The second phase of the initiative recently completed:  “It’s a really incredible project,” says Emily Hare, editor of Contagious, a leading advertising and creative industry magazine. Hare was among the judging panel that selected the two winners. Both will become a “Start-up in Residence” at The Irish Times, embedding themselves within the newspaper’s own advertising team for six months.

Speaking at the FUSION finale, Alastair Mackie of The Financial Times said: “It seems that The Irish Times has come up with a winning formula for this start-up development process. The ‘Start-up in Residence’ project, the next stage in the FUSION initiative, could provide a template for other organisations to follow.” While Fusion looks impressive, the jury is still out on whether it will unleash any real, tangible value to the newspaper industry as a whole or for the Irish Times.  But the early signs are all highly positive.
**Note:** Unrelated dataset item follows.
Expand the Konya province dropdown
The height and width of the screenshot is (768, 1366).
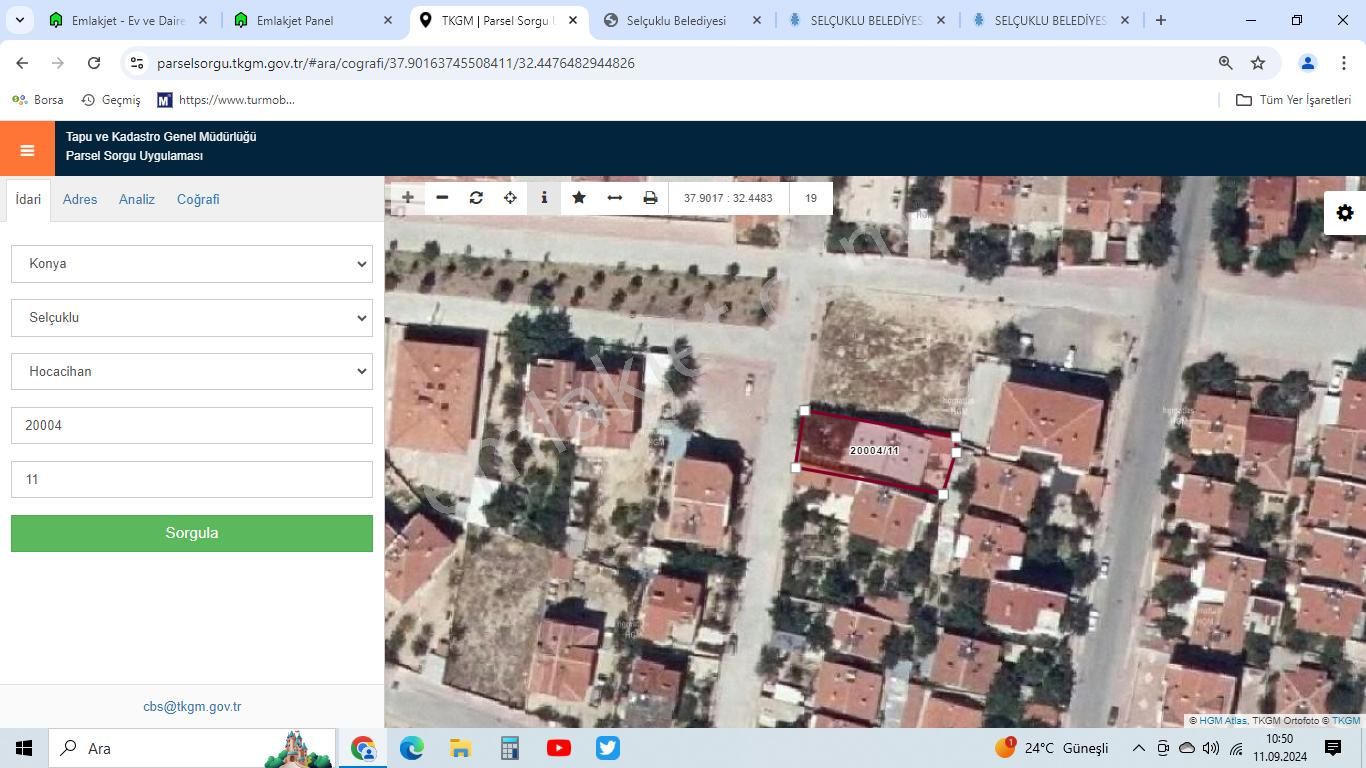(x=192, y=264)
The writers become the selling point?
Back in the US, there are some new approaches to business models in journalism.  Reflecting the view that newspapers no longer break the news – their role is to provide expert, trusted insights and analysis; some organisations are putting their big name journalists in the shop window and bypassing the newspaper altogether.  Beacon asks readers to subscribe just $5 per month to one of their named staff writers and in return you get free, unrestricted access to all their output and access to the material of their other writers too.  But the proposition is that you are directly funding a particular journalist. is similar; tailored content for you, written by your favourite writers.  These businesses see the writer as the primary selling point and not the platform or title.  They are digital-only offerings.

Online only?
In that vein, Bezos could take the path of Newsweek and go online only.  After 80 years of print editions, Newsweek saw sales declining 42% in 2009 and reported losses of $42m in 2010 and, consequently, took the radical decision to stop the printing press and move to online only.  Coincidentally, Newsweek was owned for 49 years by the Washington Post Company. In the last five of those years, 2006-2010, it lost half its subscribers. It never enjoyed the support of the No1 in its market - Time magazine, reportedly kept afloat by profits from sister publication, People. Newsweek was better at the internet, sooner, than most news magazines.
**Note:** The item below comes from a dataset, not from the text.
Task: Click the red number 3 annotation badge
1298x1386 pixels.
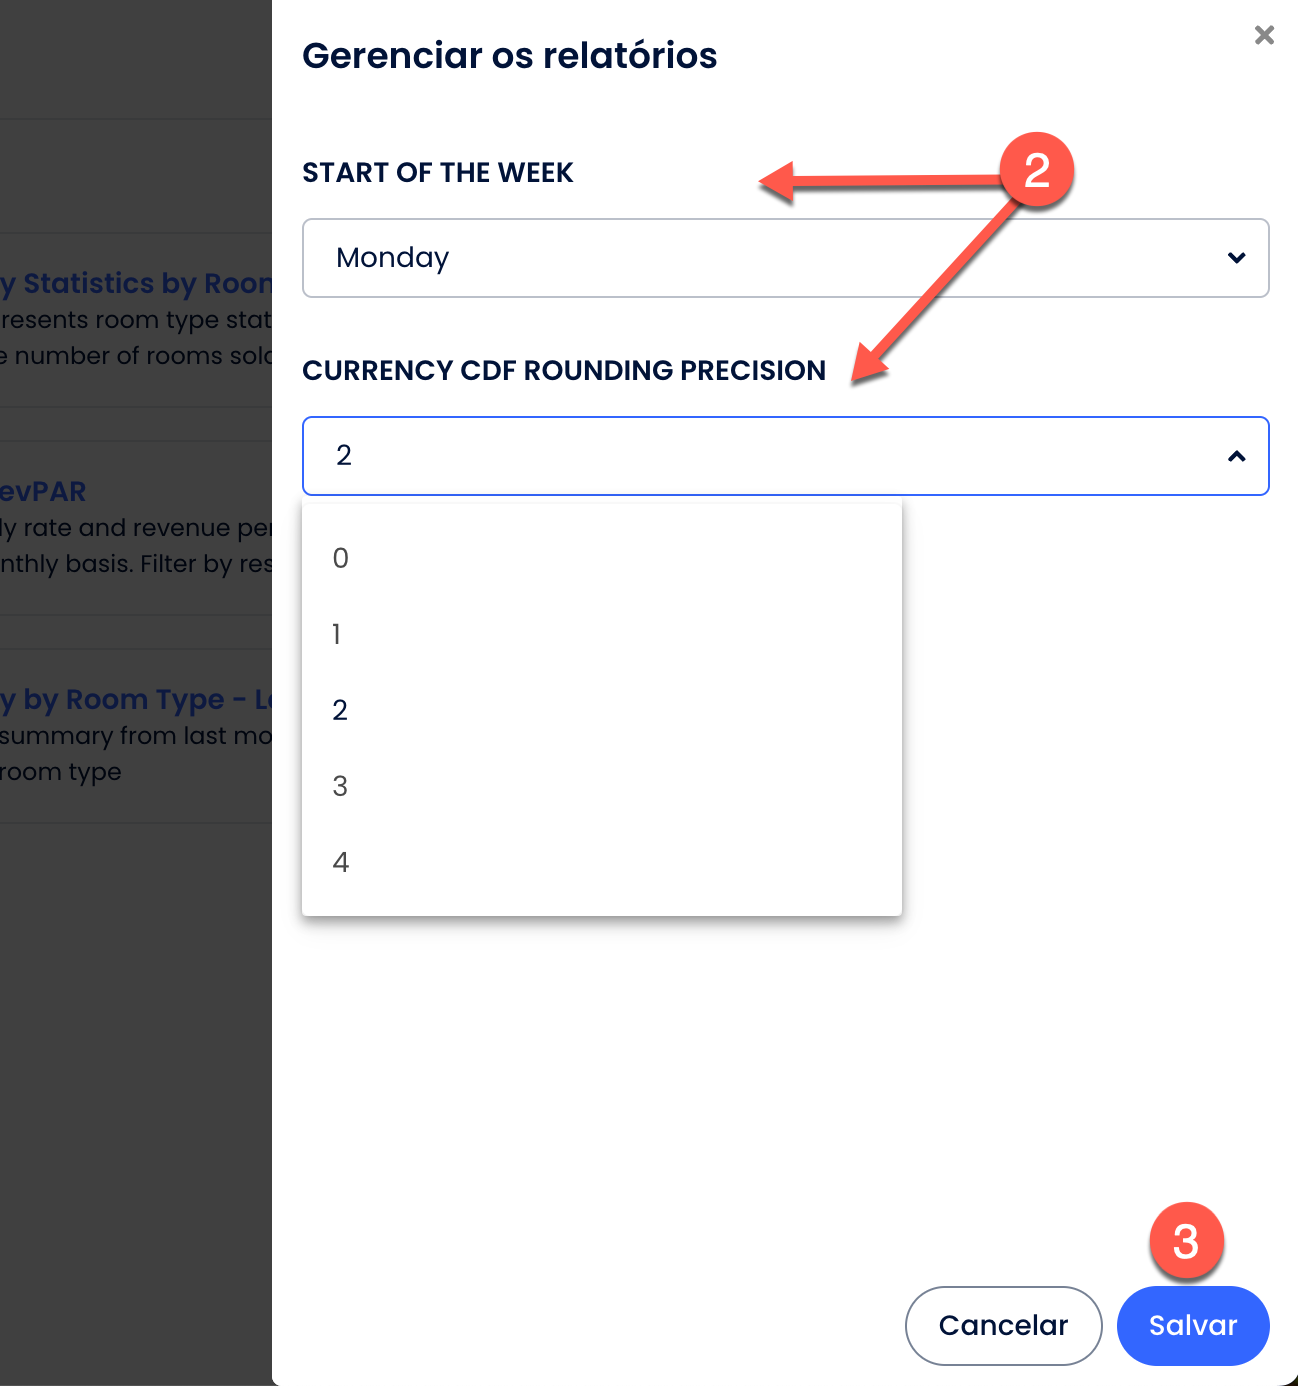Action: (1186, 1241)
Think National Report Local
Local news and events continue to command a premium from readers.  Some newspapers are trying to leverage this. The  Boston Globe‘s in-house research lab has built what amounts to a Twitter-powered news aggregator called 61Fresh — a tool that pulls in tweets based on a number of factors, but most importantly whether the content comes from a number of sites and services of interest to Boston residents. The algorithm-driven experiment is designed to produce a kind of Techmeme-style news aggregator, but one based on geographic parameters rather than topic-specific ones.  61 Fresh tells you what’s happening in Boston by trawling the most tweeted domains in Boston and refreshing it every ten minutes.

Sharp-eyed industry observers will see that whatever happens, there is no single, unifying blueprint for success.  It is a classic innovation challenge in which media owners will have to experiment, prototype, launch, learn and try again. The answer is somewhere in the overlap between what technology can deliver and what consumers want – sound familiar?